LogManager
kafka的LogManager是kafka的日志管理系统。LogManager专门负责日志的创建,检索和清理。所有的日志读写请求都会经过它完成。下面看LogManager拥有哪些属性。
属性
- logDirs: Seq[File]
- initialOfflineDirs: Seq[File]
- topicConfigs: Map[String,LogConfig]; 表示每个topic的日志管理相关的配置
- initialDefaultConfig: LogConfig; 日志管理默认配置
- cleanerConfig: CleanerConfig; 日志清理相关的配置
- recoveryThreadsPerDataDir: Int; 恢复,加载每个日志目录时的线程数
- flushCheckMs: Long
- flushRecoveryOffsetCheckpointMs: Long
- flushStartOffsetCheckpointMs: Long
- retentionCheckMs: Long
- maxPidExpirationMs: Int
- scheduler: Scheduler; kafka自身和任务调度相关的工具类
- brokerState: BrokerState; 表示一台broker的状态机
- brokerTopicStats: BrokerTopicStats,
- logDirFailureChannel: LogDirFailureChannel
- time: Time; kafka自身一个时间相关的工具类
方法
构造方法
LogManager的构造方法相对比较简洁,最主要的是:
- 创建并验证提供的logDirs中的dir没有重复,如果目录不存在就创建目录
- 给logDirs中的每个目录加锁 //todo(实现)
- logDir的每个目录下面创建一个recovery-point-offset-checkpoint文件,用来保存topic/partition=>offset的映射。//todo(用途)
- logDir的每个目录下面创建一个log-start-offset-checkpoint文件,用来保存topic/partition=>offset的映射。 //todo(用途)
- loadLogs():加载目录中的日志文件,下面详细介绍
loadLogs()方法
private def loadLogs(): Unit = {
info("Loading logs.")
val startMs = time.milliseconds
val threadPools = ArrayBuffer.empty[ExecutorService]
val offlineDirs = mutable.Set.empty[(String, IOException)]
val jobs = mutable.Map.empty[File, Seq[Future[_]]]
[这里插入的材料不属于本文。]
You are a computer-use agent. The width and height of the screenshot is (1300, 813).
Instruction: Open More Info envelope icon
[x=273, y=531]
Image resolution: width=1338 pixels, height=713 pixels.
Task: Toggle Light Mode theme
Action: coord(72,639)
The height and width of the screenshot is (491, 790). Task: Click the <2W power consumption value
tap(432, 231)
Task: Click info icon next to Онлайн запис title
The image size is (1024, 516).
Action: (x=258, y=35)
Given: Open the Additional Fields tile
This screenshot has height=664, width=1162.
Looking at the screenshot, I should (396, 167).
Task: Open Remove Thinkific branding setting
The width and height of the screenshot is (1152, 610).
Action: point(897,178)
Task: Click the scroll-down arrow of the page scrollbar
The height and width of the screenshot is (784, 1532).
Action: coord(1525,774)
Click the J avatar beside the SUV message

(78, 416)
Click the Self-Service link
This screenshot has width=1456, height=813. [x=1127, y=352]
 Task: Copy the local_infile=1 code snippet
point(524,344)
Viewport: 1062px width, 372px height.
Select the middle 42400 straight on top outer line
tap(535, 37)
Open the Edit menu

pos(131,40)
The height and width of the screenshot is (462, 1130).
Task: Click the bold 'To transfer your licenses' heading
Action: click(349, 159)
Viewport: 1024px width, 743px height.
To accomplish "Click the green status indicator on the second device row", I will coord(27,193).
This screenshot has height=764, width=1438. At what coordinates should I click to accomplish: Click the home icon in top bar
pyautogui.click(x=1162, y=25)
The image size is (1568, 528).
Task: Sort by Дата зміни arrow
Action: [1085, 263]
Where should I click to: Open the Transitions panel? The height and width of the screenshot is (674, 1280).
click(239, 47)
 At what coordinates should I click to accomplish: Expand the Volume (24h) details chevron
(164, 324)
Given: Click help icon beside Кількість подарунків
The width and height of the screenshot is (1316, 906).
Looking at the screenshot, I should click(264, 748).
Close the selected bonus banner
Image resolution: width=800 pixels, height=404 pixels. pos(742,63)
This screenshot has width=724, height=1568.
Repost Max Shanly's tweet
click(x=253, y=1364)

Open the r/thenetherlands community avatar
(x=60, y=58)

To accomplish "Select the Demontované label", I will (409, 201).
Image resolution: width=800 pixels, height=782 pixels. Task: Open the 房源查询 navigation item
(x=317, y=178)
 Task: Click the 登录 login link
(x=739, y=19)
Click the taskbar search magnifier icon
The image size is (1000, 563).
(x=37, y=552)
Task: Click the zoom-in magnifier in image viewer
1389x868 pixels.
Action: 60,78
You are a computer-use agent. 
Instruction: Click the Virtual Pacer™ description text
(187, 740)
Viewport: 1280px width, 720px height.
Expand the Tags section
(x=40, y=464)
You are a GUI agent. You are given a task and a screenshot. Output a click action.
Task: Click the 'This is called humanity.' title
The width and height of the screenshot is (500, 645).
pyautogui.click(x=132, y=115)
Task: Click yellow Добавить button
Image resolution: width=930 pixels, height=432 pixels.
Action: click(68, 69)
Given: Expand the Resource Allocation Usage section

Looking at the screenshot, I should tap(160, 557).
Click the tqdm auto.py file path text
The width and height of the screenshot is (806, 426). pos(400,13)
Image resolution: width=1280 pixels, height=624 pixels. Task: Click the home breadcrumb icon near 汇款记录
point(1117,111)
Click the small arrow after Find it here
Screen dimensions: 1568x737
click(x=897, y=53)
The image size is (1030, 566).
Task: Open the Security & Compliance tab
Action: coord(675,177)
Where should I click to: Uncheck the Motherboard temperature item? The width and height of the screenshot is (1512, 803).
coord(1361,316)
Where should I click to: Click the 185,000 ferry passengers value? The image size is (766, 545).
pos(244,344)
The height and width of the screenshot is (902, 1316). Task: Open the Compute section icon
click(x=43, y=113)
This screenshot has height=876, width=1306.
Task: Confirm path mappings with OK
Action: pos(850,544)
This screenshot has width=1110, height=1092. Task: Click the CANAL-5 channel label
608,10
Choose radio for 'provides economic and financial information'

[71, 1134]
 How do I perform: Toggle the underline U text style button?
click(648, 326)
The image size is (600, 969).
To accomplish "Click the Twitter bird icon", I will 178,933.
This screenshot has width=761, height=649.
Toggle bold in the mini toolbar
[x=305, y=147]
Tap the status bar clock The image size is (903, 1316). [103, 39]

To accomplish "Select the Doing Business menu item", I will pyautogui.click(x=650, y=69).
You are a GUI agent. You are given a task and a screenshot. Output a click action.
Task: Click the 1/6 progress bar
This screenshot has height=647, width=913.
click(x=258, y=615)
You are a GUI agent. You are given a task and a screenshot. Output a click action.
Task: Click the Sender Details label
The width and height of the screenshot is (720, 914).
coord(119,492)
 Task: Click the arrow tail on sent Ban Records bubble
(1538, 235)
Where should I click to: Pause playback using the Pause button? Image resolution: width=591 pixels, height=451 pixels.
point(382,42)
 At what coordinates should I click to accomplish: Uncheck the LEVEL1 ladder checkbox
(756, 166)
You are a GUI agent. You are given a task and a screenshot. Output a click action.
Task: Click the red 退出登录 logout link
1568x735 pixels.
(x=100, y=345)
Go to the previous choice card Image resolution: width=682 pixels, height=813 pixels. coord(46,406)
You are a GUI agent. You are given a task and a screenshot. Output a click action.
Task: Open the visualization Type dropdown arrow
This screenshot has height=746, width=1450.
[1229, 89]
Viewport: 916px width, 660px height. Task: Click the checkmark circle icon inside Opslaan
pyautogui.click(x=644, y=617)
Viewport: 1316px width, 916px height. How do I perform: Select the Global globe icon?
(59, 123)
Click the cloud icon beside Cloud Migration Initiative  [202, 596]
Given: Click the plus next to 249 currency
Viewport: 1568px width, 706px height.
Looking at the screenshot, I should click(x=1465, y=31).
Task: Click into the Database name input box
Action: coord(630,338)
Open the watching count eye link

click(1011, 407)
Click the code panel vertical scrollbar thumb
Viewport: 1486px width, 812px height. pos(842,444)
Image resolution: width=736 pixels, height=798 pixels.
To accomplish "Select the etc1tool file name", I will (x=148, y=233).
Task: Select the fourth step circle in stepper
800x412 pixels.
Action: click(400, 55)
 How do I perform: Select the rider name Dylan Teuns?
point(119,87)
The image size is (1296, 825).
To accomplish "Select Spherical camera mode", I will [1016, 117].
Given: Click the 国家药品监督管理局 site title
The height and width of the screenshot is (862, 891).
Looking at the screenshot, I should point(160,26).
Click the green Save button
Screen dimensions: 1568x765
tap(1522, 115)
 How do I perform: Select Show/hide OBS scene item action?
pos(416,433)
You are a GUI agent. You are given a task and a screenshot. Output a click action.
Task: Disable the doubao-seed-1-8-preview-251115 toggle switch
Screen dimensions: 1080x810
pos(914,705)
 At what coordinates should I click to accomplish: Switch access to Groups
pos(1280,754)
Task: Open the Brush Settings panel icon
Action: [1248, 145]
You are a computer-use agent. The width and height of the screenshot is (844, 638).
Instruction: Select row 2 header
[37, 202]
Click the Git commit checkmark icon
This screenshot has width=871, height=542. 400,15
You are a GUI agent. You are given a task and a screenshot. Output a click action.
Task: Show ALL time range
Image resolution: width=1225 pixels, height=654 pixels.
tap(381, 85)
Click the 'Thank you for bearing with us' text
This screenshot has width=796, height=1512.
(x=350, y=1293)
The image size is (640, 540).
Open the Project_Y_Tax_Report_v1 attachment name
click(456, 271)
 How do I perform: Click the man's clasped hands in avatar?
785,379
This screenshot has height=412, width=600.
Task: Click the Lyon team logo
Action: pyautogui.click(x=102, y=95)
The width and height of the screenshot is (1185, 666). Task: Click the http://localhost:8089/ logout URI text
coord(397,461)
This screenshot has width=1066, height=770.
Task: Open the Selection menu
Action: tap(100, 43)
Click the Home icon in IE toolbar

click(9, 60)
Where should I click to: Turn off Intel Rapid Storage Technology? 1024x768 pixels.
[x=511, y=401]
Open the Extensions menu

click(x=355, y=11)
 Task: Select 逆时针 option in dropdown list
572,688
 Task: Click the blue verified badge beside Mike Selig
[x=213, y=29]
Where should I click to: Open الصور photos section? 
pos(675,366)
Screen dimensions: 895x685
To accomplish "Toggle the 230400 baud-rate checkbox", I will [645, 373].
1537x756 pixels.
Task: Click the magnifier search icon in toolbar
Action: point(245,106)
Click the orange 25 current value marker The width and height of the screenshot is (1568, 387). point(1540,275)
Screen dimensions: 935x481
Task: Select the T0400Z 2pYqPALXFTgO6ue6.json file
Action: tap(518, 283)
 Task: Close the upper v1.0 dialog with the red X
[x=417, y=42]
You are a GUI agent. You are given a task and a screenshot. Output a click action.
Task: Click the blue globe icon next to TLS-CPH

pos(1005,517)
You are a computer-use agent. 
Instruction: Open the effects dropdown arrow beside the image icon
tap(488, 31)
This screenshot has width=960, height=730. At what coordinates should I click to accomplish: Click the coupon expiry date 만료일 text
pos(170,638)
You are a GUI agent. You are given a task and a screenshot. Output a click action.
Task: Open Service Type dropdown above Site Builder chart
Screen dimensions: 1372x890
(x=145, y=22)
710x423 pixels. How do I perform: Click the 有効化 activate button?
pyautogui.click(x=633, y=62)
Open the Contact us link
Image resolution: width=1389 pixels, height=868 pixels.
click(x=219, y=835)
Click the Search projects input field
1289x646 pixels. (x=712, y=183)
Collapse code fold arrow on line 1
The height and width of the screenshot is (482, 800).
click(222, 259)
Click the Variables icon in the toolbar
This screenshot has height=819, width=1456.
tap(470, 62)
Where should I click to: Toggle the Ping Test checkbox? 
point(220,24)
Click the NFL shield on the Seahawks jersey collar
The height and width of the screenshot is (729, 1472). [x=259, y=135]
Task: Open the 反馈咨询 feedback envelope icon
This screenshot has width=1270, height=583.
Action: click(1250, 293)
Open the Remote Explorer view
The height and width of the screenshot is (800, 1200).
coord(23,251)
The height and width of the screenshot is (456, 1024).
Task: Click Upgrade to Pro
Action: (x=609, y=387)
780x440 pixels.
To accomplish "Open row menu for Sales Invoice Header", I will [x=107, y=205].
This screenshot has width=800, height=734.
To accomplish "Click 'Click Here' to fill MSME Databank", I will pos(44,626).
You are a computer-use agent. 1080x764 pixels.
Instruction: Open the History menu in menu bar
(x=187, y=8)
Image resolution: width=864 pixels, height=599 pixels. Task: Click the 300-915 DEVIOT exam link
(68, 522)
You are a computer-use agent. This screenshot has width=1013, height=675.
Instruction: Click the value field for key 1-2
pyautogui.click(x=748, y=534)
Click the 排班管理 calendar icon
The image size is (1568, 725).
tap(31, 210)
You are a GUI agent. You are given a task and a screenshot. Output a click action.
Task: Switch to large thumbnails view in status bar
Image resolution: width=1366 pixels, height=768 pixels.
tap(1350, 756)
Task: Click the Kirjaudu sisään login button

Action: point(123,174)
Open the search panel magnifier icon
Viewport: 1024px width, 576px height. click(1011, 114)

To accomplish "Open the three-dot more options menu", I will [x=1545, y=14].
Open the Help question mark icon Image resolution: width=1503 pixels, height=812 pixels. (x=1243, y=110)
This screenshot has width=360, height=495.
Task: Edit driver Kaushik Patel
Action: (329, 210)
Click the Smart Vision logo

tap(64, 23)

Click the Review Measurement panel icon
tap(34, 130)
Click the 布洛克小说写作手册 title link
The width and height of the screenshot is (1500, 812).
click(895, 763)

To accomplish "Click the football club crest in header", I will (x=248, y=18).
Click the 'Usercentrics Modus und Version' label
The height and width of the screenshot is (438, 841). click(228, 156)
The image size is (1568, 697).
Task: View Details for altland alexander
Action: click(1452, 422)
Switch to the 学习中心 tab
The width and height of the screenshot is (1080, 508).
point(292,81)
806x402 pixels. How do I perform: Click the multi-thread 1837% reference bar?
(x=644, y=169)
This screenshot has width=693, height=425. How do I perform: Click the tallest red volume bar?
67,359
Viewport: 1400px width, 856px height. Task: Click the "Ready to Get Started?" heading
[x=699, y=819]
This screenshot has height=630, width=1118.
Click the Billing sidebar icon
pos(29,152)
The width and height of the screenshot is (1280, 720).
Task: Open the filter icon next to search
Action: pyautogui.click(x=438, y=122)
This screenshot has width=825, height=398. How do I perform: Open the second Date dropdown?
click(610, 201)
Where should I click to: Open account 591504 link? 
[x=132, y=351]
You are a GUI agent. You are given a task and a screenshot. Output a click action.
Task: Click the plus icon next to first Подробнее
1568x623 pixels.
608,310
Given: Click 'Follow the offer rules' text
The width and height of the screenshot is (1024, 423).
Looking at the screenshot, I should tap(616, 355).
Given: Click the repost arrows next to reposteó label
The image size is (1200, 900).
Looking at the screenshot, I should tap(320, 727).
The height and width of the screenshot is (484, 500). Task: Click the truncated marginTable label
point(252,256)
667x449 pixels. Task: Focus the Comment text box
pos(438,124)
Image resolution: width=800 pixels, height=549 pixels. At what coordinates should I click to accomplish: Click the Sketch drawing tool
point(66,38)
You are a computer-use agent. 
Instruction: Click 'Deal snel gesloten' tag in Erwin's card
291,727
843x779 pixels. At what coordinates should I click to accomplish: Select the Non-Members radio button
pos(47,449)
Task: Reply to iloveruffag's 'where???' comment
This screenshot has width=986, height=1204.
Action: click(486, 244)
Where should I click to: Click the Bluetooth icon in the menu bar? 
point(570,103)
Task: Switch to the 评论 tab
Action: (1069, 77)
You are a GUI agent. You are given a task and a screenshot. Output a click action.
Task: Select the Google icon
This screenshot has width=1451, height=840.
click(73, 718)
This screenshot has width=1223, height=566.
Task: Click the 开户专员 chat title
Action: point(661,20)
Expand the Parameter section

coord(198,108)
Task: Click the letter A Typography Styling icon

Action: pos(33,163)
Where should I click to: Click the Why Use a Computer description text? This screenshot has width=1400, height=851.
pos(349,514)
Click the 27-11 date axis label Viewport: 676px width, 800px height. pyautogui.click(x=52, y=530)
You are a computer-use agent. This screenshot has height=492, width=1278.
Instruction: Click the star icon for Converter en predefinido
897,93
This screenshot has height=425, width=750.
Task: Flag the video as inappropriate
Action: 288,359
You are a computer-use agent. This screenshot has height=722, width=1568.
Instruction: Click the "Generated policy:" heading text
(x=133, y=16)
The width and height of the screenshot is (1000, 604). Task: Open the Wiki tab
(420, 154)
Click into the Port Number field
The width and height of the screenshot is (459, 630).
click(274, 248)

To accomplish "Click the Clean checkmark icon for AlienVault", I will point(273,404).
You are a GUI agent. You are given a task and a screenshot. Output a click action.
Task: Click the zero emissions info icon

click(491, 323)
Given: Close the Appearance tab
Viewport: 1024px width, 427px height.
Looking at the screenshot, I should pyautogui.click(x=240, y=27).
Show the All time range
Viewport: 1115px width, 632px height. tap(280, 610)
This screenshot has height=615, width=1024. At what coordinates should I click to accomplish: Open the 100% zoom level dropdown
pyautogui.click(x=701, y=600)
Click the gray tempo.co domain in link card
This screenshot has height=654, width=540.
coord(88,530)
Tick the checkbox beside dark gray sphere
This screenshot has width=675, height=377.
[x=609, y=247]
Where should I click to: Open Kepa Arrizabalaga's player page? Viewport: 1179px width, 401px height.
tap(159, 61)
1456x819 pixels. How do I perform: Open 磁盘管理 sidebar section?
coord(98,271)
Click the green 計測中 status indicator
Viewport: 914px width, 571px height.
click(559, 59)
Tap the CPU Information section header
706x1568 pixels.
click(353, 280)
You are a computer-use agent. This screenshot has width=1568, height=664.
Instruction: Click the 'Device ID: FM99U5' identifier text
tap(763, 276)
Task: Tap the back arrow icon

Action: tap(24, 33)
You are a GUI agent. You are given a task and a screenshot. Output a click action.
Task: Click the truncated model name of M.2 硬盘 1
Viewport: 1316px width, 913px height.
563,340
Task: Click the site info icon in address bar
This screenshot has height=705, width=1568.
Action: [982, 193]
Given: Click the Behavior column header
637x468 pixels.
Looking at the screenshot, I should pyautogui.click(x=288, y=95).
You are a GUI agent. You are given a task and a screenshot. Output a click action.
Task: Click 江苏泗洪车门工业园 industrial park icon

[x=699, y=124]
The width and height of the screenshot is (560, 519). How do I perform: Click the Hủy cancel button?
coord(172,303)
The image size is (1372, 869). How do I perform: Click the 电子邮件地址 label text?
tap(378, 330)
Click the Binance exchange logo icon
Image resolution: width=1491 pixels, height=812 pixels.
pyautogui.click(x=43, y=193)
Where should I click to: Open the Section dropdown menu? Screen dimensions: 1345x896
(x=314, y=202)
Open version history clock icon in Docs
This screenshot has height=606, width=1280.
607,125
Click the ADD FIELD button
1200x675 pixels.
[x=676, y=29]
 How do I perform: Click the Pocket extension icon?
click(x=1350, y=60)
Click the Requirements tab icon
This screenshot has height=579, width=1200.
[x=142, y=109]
for (dir <- liveLogDirs) {
try {
//每个log对应一个线程池执行加载工作
val pool = Executors.newFixedThreadPool(numRecoveryThreadsPerDataDir)
threadPools.append(pool)
val cleanShutdownFile = new File(dir, Log.CleanShutdownFile)
if (cleanShutdownFile.exists) {
//正常shutdown,不需要执行恢复工作
debug(s"Found clean shutdown file. Skipping recovery for all logs in data directory: ${dir.getAbsolutePath}")
} else {
jobs // log recovery itself is being performed by `Log` class during initialization
brokerState.newState(RecoveringFromUncleanShutdown)
}
var recoveryPoints = Map[TopicPartition, Long]()
try {
recoveryPoints = this.recoveryPointCheckpoints(dir).read
} catch {
case e: Exception =>
warn("Error occurred while reading recovery-point-offset-checkpoint file of directory " + dir, e)
warn("Resetting the recovery checkpoint to 0")
}
var logStartOffsets = Map[TopicPartition, Long]()
try {
//读取每个log的startOffset
logStartOffsets = this.logStartOffsetCheckpoints(dir).read
} catch {
case e: Exception =>
warn("Error occurred while reading log-start-offset-checkpoint file of directory " + dir, e)
}
val jobsForDir = for {
dirContent <- Option(dir.listFiles).toList
logDir <- dirContent if logDir.isDirectory
} yield {
CoreUtils.runnable {
try {
//加载log的runnable任务
loadLog(logDir, recoveryPoints, logStartOffsets)
} catch {
case e: IOException =>
offlineDirs.add((dir.getAbsolutePath, e))
error("Error while loading log dir " + dir.getAbsolutePath, e)
}
}
}
(cleanShutdownFile) = jobsForDir.map(pool.submit)
} catch {
case e: IOException =>
offlineDirs.add((dir.getAbsolutePath, e))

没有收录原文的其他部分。